(Exercise tasks)
[A] According to the Detroit housing passage, by what percentage did housing values in the Detroit metro area rise between 2020 and 2024?
[B] Write the next part of the Detroit housing passage, picking up after its final sentence.

(Supplied text)

Duggan and other city leaders claimed that new development projects in the downtown area and select neighborhoods would raise property values and living standards for the city’s residents. The problem is Detroit remains one of the poorest large cities in America, with a median household income of $27,838; a 37.9 percent official poverty rate; and a 44 percent child poverty rate. The vast majority of the working class population are working in low-paying jobs or are unemployed like Tateona Williams and have largely been priced out of the housing market.

Between 2020 and 2024, housing values in the Detroit metro area have shot up 72 percent and are now some of the most overvalued in the country. This speculative bubble has been a boondoggle for Dan Gilbert (net worth $27.4 billion), the Ilitch family (the owners of Little Caesar’s Pizza and Detroit’s professional baseball and hockey franchises), and other investors.

Gilbert’s 49-story skyscraper on the site of the demolished old Hudson’s department store includes The Residences at the Detroit Edition, where prices for private homes will range from $550,000 to $3 million and beyond. Rents in the new upscale housing units around the city range from $1,600 to $4,775 a month.

Hollywood Casino Hotel parking structure, where the homeless children froze to death in the family's van parked on the ninth floor. In the background is Dan Gilbert's new 49-story building, which includes private homes selling for $3 million and more.

Conditions in working class neighborhoods continue to deteriorate. A week after the deaths of the two children, a century-old water main burst in Southwest Detroit, flooding hundreds of homes and destroying vehicles and other personal property in the largely immigrant neighborhood. While pipes from the 1930s or older go without maintenance and repair, the Great Lakes Water Authority, which took over Detroit’s water and sewer system during the bankruptcy, plans to impose the largest water rate hike in a decade on metro Detroit residents next year. 

According to the most recent figures, more than 8,500 people in the city experienced homelessness and about 1,000 were households with kids. During the 2022–23 school year, Michigan public schools identified a staggering 32,000 preK-12 students who were homeless at some point, a 14 percent increase from the previous year.

The homeless crisis goes far beyond Michigan. The latest report from the US Department of Housing and Urban Development found that 771,480 individuals experienced homelessness in the United States in 2024, up 18 percent from the previous year. This included nearly 150,000 children under 18, the age group which experienced the largest increase (33 percent) between 2023 and 2024.

(Stored data)
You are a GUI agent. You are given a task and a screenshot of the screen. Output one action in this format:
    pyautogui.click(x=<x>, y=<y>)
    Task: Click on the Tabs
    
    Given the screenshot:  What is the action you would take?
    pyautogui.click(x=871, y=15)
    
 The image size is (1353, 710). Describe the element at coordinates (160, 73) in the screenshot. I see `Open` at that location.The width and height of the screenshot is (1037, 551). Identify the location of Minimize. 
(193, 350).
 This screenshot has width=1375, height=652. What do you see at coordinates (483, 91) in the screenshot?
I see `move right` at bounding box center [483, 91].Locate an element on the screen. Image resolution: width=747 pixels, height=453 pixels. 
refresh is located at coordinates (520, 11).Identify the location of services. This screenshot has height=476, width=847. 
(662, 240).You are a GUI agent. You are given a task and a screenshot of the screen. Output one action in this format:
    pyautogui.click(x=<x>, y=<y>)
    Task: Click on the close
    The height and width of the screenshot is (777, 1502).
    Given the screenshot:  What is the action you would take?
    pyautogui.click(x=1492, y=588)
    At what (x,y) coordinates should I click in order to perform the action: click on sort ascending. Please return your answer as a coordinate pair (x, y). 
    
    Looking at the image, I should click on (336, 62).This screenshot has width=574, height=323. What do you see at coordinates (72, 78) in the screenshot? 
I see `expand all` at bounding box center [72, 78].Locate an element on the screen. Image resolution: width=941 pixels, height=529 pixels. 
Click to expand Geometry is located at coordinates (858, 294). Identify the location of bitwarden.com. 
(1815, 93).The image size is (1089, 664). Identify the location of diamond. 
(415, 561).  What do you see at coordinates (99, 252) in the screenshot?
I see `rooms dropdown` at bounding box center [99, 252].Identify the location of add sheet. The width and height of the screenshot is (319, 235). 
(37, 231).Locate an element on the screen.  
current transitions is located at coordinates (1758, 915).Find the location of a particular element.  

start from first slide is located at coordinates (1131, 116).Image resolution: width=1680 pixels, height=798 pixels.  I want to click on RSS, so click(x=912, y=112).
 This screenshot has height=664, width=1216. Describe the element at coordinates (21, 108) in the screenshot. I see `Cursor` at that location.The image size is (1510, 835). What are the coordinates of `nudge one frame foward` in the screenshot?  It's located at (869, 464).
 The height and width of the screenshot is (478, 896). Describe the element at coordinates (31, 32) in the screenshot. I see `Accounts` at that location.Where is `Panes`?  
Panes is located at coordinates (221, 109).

(Outputs by task)
[A] 72 percent

[B]
This is American capitalism in the 21st century. Billionaires like Musk, Bezos and Gilbert on one side and tens of millions of people living on the edge of disaster on the other. Homelessness shot up under Biden, and California Democratic Governor Gavin Newsom bulldozed homeless encampments. Vice President JD Vance scapegoats immigrants for high housing costs, while Trump and Musk denounce homeless people as “violent drug zombies” and prepare to axe Medicaid, housing, education and other essential programs. The gutting of these programs, aimed at funneling even more money into the bank accounts for the mega-billionaires and Pentagon war machine, will result in the social murder of many more victims. 

If this is to stop, workers must build a network of rank-and-file committees to unite workers of every race and ethnic background, in the United States and internationally, in common industrial action to defend immigrant workers, stop the layoff of federal workers and the gutting of programs and defeat Trump’s plans to establish a presidential dictatorship.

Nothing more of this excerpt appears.